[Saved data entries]
•••••

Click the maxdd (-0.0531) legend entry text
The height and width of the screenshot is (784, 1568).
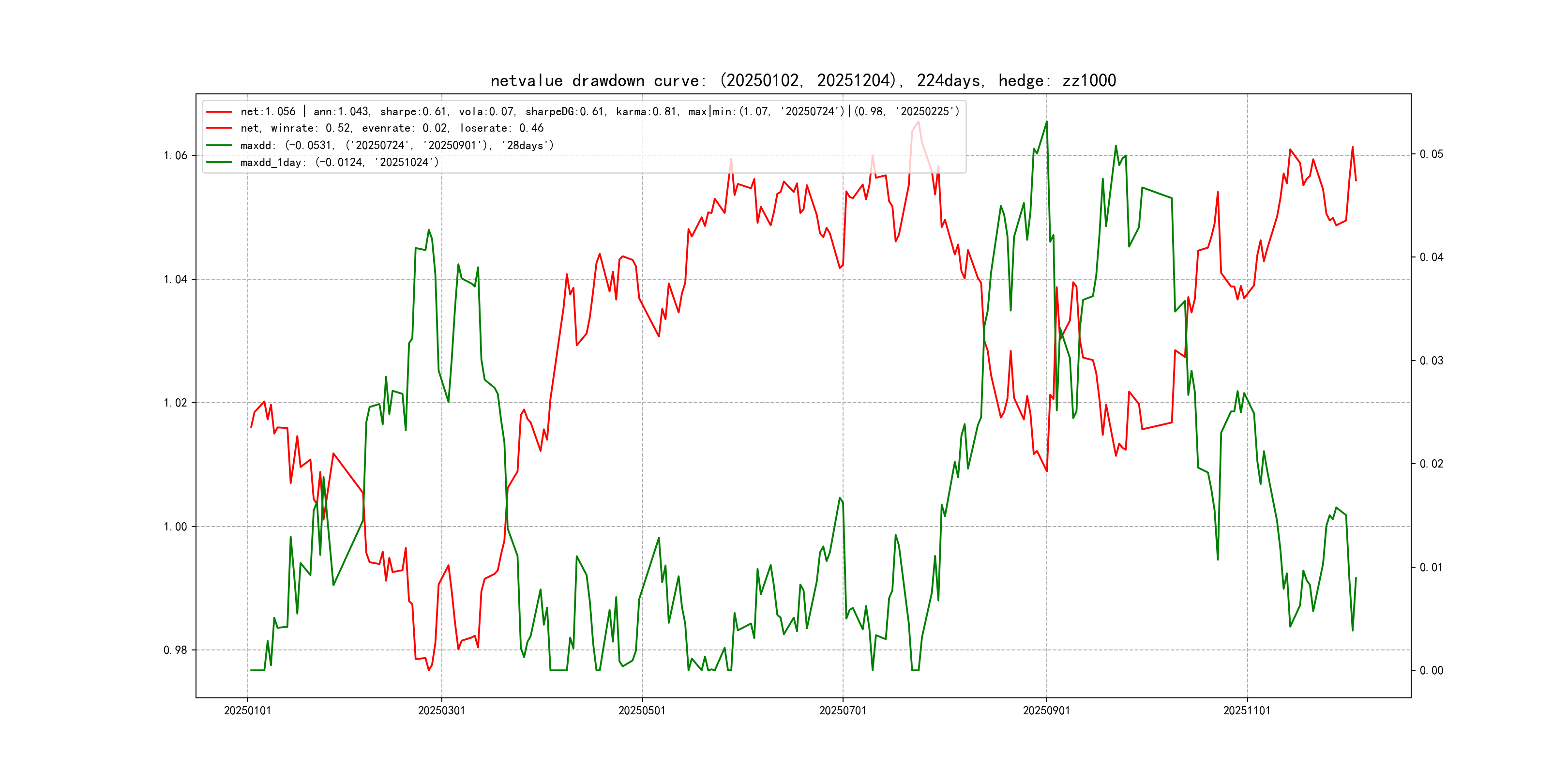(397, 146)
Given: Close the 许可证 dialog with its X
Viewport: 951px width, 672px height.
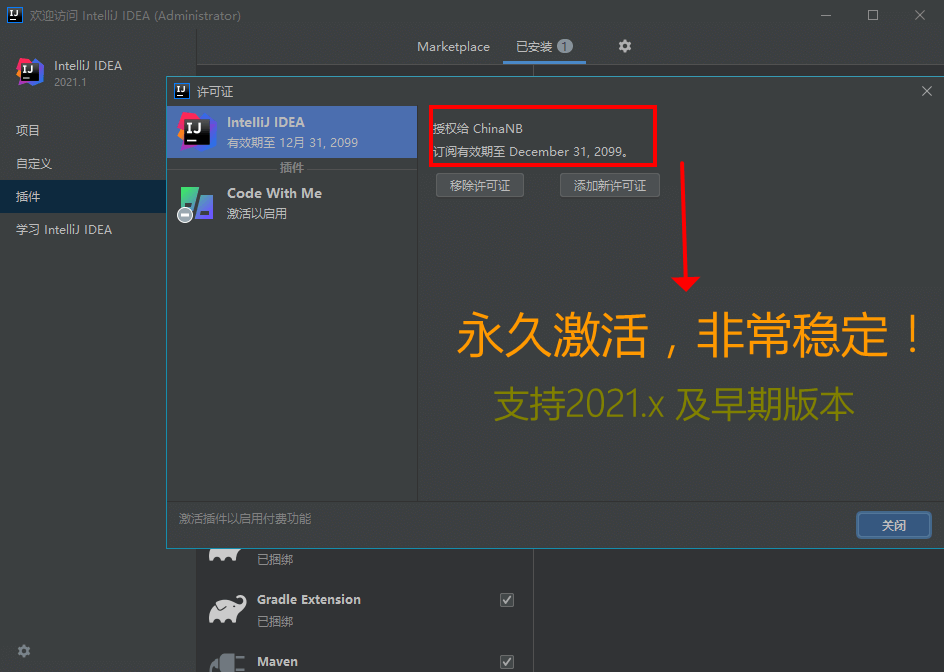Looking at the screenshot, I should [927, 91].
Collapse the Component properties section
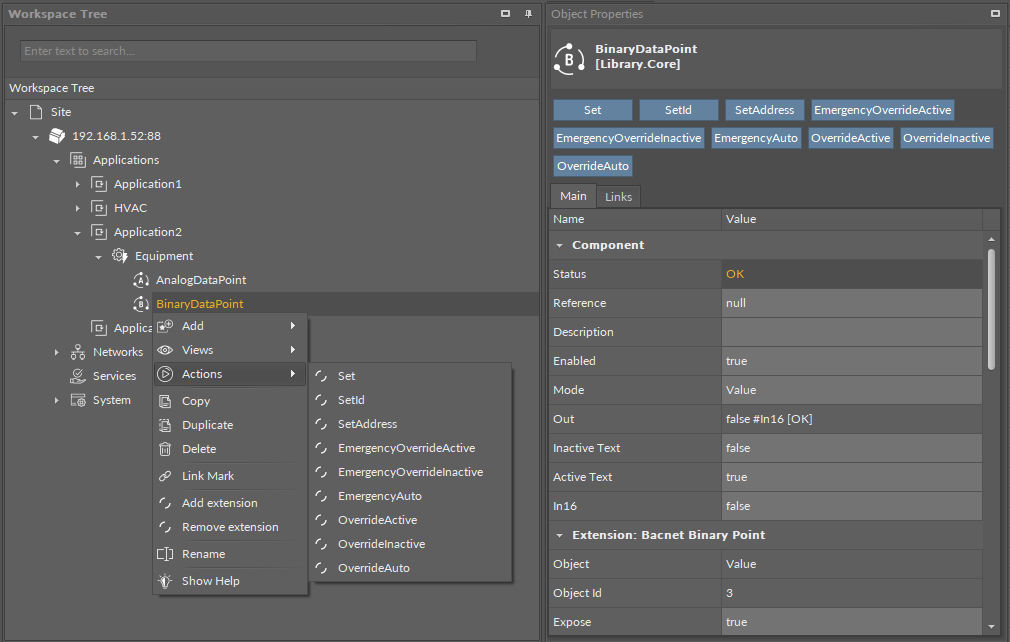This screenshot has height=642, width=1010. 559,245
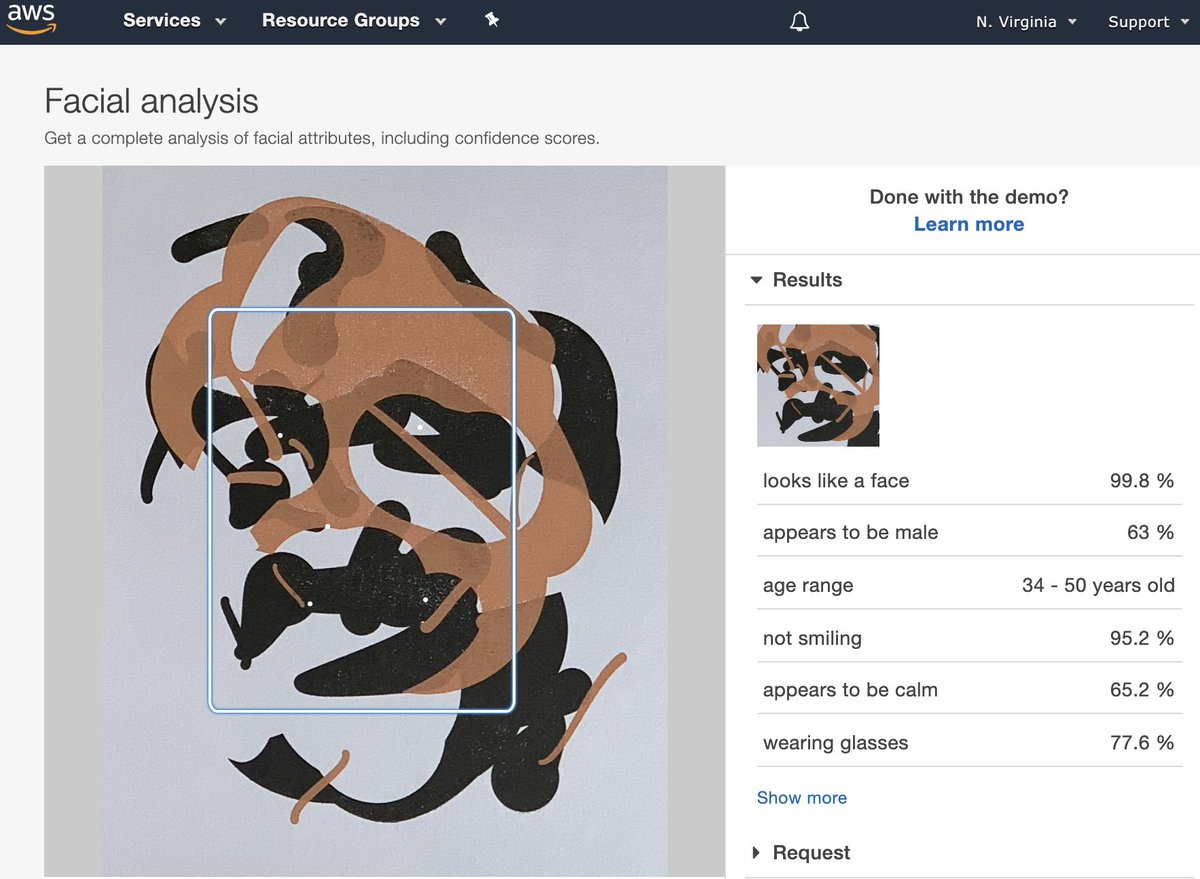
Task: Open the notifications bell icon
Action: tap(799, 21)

•••••

Required work
Leave out the pictures, and please output only the lines from the line that contains "Viewport: 951px width, 672px height." through the end of the data, both ends included.

Final answer
Viewport: 951px width, 672px height.
Looking at the screenshot, I should [927, 91].
Collapse the Component properties section
This screenshot has height=642, width=1010. 559,245
Task: Open the notifications bell icon
Action: tap(799, 21)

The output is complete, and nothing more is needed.